EXERCISE:
Please output the entries below without altering a single character.

INPUT DATA:
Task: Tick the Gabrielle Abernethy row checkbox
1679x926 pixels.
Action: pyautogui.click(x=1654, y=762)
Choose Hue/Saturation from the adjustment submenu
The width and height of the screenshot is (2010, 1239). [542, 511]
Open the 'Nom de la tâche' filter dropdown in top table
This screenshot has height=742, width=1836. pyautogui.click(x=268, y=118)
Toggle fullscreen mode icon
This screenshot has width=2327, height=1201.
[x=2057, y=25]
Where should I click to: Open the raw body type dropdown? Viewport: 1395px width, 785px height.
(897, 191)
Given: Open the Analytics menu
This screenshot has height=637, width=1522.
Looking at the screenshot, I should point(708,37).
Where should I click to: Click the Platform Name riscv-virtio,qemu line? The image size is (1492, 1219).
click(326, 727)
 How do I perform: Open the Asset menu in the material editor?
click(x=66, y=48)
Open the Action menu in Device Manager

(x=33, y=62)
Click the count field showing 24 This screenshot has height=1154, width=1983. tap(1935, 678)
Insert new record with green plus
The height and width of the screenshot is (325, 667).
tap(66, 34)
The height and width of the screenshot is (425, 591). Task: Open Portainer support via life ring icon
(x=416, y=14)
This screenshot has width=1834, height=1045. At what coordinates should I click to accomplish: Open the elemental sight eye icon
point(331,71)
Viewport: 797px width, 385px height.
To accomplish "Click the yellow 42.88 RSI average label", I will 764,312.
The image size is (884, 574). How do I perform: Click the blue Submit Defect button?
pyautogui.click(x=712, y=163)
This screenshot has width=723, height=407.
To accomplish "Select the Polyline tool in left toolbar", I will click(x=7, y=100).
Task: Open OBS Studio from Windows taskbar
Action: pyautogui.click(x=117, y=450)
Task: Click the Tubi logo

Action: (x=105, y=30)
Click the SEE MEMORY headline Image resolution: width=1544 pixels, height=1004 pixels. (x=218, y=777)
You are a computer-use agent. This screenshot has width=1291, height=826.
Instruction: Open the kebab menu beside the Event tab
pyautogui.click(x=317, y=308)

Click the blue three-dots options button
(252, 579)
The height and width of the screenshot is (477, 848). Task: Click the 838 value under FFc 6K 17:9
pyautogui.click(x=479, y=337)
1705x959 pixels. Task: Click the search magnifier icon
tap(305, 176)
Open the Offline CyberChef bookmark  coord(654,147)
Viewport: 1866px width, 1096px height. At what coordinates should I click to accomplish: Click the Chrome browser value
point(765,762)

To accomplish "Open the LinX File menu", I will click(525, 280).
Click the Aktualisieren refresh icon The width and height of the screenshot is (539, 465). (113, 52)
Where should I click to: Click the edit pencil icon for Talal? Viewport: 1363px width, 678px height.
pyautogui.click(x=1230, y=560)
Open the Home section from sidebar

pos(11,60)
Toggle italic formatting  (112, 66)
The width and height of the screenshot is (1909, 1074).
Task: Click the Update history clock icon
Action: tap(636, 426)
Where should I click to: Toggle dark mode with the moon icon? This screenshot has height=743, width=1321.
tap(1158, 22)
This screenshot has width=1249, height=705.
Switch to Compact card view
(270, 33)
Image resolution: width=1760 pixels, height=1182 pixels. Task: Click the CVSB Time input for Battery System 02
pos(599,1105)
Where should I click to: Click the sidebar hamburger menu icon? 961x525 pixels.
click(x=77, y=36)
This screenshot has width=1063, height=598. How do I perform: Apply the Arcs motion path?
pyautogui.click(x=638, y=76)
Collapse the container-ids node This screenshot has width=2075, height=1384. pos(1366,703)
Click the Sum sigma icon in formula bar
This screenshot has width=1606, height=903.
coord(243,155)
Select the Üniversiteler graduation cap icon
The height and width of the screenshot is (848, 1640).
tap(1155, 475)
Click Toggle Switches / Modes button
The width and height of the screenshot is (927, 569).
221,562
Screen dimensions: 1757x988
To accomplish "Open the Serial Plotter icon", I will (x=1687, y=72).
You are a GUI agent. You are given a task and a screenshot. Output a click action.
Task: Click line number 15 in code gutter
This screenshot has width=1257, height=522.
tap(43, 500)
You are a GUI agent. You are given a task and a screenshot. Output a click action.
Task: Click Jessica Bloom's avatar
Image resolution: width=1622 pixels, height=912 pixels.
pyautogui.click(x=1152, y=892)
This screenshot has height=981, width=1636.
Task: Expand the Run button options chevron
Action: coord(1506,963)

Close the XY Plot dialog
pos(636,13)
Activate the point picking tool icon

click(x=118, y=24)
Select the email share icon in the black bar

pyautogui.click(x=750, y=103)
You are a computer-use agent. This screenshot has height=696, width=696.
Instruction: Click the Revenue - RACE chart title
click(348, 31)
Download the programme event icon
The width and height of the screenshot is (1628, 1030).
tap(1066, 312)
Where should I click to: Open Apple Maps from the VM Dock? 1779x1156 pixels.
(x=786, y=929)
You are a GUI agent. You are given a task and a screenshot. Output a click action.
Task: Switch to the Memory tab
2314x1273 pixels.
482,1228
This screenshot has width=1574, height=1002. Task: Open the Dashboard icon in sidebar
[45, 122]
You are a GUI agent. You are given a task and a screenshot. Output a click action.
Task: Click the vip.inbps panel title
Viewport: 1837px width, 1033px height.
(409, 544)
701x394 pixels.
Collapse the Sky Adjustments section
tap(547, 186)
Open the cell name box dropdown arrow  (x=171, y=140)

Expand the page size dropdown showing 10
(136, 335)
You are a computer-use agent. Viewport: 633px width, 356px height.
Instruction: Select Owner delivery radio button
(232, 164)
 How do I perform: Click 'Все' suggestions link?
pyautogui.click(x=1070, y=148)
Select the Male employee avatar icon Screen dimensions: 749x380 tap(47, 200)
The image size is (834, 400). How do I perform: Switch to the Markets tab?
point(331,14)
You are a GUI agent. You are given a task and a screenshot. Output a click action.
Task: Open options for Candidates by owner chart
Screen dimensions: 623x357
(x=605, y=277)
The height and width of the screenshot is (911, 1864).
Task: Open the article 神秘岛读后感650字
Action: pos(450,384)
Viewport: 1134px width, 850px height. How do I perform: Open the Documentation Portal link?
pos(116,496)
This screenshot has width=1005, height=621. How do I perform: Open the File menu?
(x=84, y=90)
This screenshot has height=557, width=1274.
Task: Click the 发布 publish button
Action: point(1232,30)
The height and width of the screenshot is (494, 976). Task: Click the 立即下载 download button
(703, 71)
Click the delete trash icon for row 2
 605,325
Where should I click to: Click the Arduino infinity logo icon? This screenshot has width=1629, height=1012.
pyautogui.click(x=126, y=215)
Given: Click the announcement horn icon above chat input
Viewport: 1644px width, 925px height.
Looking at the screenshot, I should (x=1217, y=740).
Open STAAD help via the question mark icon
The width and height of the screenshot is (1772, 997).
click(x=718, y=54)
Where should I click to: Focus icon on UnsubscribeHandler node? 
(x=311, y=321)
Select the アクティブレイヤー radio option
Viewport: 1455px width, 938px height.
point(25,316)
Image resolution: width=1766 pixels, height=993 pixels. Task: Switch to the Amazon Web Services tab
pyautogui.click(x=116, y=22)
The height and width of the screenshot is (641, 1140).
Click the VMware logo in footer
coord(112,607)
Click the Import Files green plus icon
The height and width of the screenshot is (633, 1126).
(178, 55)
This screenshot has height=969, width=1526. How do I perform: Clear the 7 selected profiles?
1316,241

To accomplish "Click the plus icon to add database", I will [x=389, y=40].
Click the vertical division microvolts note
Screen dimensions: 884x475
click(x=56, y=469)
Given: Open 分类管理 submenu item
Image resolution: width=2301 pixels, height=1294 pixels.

RESPONSE FOR THIS EXERCISE:
Task: Tick the Gabrielle Abernethy row checkbox
1679x926 pixels.
Action: pyautogui.click(x=1654, y=762)
Choose Hue/Saturation from the adjustment submenu
The width and height of the screenshot is (2010, 1239). [542, 511]
Open the 'Nom de la tâche' filter dropdown in top table
This screenshot has height=742, width=1836. pyautogui.click(x=268, y=118)
Toggle fullscreen mode icon
This screenshot has width=2327, height=1201.
[x=2057, y=25]
Where should I click to: Open the raw body type dropdown? Viewport: 1395px width, 785px height.
(897, 191)
Given: Open the Analytics menu
This screenshot has height=637, width=1522.
Looking at the screenshot, I should point(708,37).
Where should I click to: Click the Platform Name riscv-virtio,qemu line? The image size is (1492, 1219).
click(326, 727)
 How do I perform: Open the Asset menu in the material editor?
click(x=66, y=48)
Open the Action menu in Device Manager

(x=33, y=62)
Click the count field showing 24 This screenshot has height=1154, width=1983. tap(1935, 678)
Insert new record with green plus
The height and width of the screenshot is (325, 667).
tap(66, 34)
The height and width of the screenshot is (425, 591). Task: Open Portainer support via life ring icon
(x=416, y=14)
This screenshot has width=1834, height=1045. At what coordinates should I click to accomplish: Open the elemental sight eye icon
point(331,71)
Viewport: 797px width, 385px height.
To accomplish "Click the yellow 42.88 RSI average label", I will 764,312.
The image size is (884, 574). How do I perform: Click the blue Submit Defect button?
pyautogui.click(x=712, y=163)
This screenshot has width=723, height=407.
To accomplish "Select the Polyline tool in left toolbar", I will click(x=7, y=100).
Task: Open OBS Studio from Windows taskbar
Action: pyautogui.click(x=117, y=450)
Task: Click the Tubi logo

Action: (x=105, y=30)
Click the SEE MEMORY headline Image resolution: width=1544 pixels, height=1004 pixels. (x=218, y=777)
You are a computer-use agent. This screenshot has width=1291, height=826.
Instruction: Open the kebab menu beside the Event tab
pyautogui.click(x=317, y=308)

Click the blue three-dots options button
(252, 579)
The height and width of the screenshot is (477, 848). Task: Click the 838 value under FFc 6K 17:9
pyautogui.click(x=479, y=337)
1705x959 pixels. Task: Click the search magnifier icon
tap(305, 176)
Open the Offline CyberChef bookmark  coord(654,147)
Viewport: 1866px width, 1096px height. At what coordinates should I click to accomplish: Click the Chrome browser value
point(765,762)

To accomplish "Open the LinX File menu", I will click(525, 280).
Click the Aktualisieren refresh icon The width and height of the screenshot is (539, 465). (113, 52)
Where should I click to: Click the edit pencil icon for Talal? Viewport: 1363px width, 678px height.
pyautogui.click(x=1230, y=560)
Open the Home section from sidebar

pos(11,60)
Toggle italic formatting  (112, 66)
The width and height of the screenshot is (1909, 1074).
Task: Click the Update history clock icon
Action: tap(636, 426)
Where should I click to: Toggle dark mode with the moon icon? This screenshot has height=743, width=1321.
tap(1158, 22)
This screenshot has width=1249, height=705.
Switch to Compact card view
(270, 33)
Image resolution: width=1760 pixels, height=1182 pixels. Task: Click the CVSB Time input for Battery System 02
pos(599,1105)
Where should I click to: Click the sidebar hamburger menu icon? 961x525 pixels.
click(x=77, y=36)
This screenshot has width=1063, height=598. How do I perform: Apply the Arcs motion path?
pyautogui.click(x=638, y=76)
Collapse the container-ids node This screenshot has width=2075, height=1384. pos(1366,703)
Click the Sum sigma icon in formula bar
This screenshot has width=1606, height=903.
coord(243,155)
Select the Üniversiteler graduation cap icon
The height and width of the screenshot is (848, 1640).
tap(1155, 475)
Click Toggle Switches / Modes button
The width and height of the screenshot is (927, 569).
221,562
Screen dimensions: 1757x988
To accomplish "Open the Serial Plotter icon", I will (x=1687, y=72).
You are a GUI agent. You are given a task and a screenshot. Output a click action.
Task: Click line number 15 in code gutter
This screenshot has width=1257, height=522.
tap(43, 500)
You are a GUI agent. You are given a task and a screenshot. Output a click action.
Task: Click Jessica Bloom's avatar
Image resolution: width=1622 pixels, height=912 pixels.
pyautogui.click(x=1152, y=892)
This screenshot has height=981, width=1636.
Task: Expand the Run button options chevron
Action: coord(1506,963)

Close the XY Plot dialog
pos(636,13)
Activate the point picking tool icon

click(x=118, y=24)
Select the email share icon in the black bar

pyautogui.click(x=750, y=103)
You are a computer-use agent. This screenshot has height=696, width=696.
Instruction: Click the Revenue - RACE chart title
click(348, 31)
Download the programme event icon
The width and height of the screenshot is (1628, 1030).
tap(1066, 312)
Where should I click to: Open Apple Maps from the VM Dock? 1779x1156 pixels.
(x=786, y=929)
You are a GUI agent. You are given a task and a screenshot. Output a click action.
Task: Switch to the Memory tab
2314x1273 pixels.
482,1228
This screenshot has width=1574, height=1002. Task: Open the Dashboard icon in sidebar
[45, 122]
You are a GUI agent. You are given a task and a screenshot. Output a click action.
Task: Click the vip.inbps panel title
Viewport: 1837px width, 1033px height.
(409, 544)
701x394 pixels.
Collapse the Sky Adjustments section
tap(547, 186)
Open the cell name box dropdown arrow  (x=171, y=140)

Expand the page size dropdown showing 10
(136, 335)
You are a computer-use agent. Viewport: 633px width, 356px height.
Instruction: Select Owner delivery radio button
(232, 164)
 How do I perform: Click 'Все' suggestions link?
pyautogui.click(x=1070, y=148)
Select the Male employee avatar icon Screen dimensions: 749x380 tap(47, 200)
The image size is (834, 400). How do I perform: Switch to the Markets tab?
point(331,14)
You are a GUI agent. You are given a task and a screenshot. Output a click action.
Task: Open options for Candidates by owner chart
Screen dimensions: 623x357
(x=605, y=277)
The height and width of the screenshot is (911, 1864).
Task: Open the article 神秘岛读后感650字
Action: pos(450,384)
Viewport: 1134px width, 850px height. How do I perform: Open the Documentation Portal link?
pos(116,496)
This screenshot has width=1005, height=621. How do I perform: Open the File menu?
(x=84, y=90)
This screenshot has height=557, width=1274.
Task: Click the 发布 publish button
Action: point(1232,30)
The height and width of the screenshot is (494, 976). Task: Click the 立即下载 download button
(703, 71)
Click the delete trash icon for row 2
 605,325
Where should I click to: Click the Arduino infinity logo icon? This screenshot has width=1629, height=1012.
pyautogui.click(x=126, y=215)
Given: Click the announcement horn icon above chat input
Viewport: 1644px width, 925px height.
Looking at the screenshot, I should (x=1217, y=740).
Open STAAD help via the question mark icon
The width and height of the screenshot is (1772, 997).
click(x=718, y=54)
Where should I click to: Focus icon on UnsubscribeHandler node? 
(x=311, y=321)
Select the アクティブレイヤー radio option
Viewport: 1455px width, 938px height.
point(25,316)
Image resolution: width=1766 pixels, height=993 pixels. Task: Switch to the Amazon Web Services tab
pyautogui.click(x=116, y=22)
The height and width of the screenshot is (641, 1140).
Click the VMware logo in footer
coord(112,607)
Click the Import Files green plus icon
The height and width of the screenshot is (633, 1126).
(178, 55)
This screenshot has height=969, width=1526. How do I perform: Clear the 7 selected profiles?
1316,241

To accomplish "Click the plus icon to add database", I will [x=389, y=40].
Click the vertical division microvolts note
Screen dimensions: 884x475
click(x=56, y=469)
Given: Open 分类管理 submenu item
Image resolution: width=2301 pixels, height=1294 pixels.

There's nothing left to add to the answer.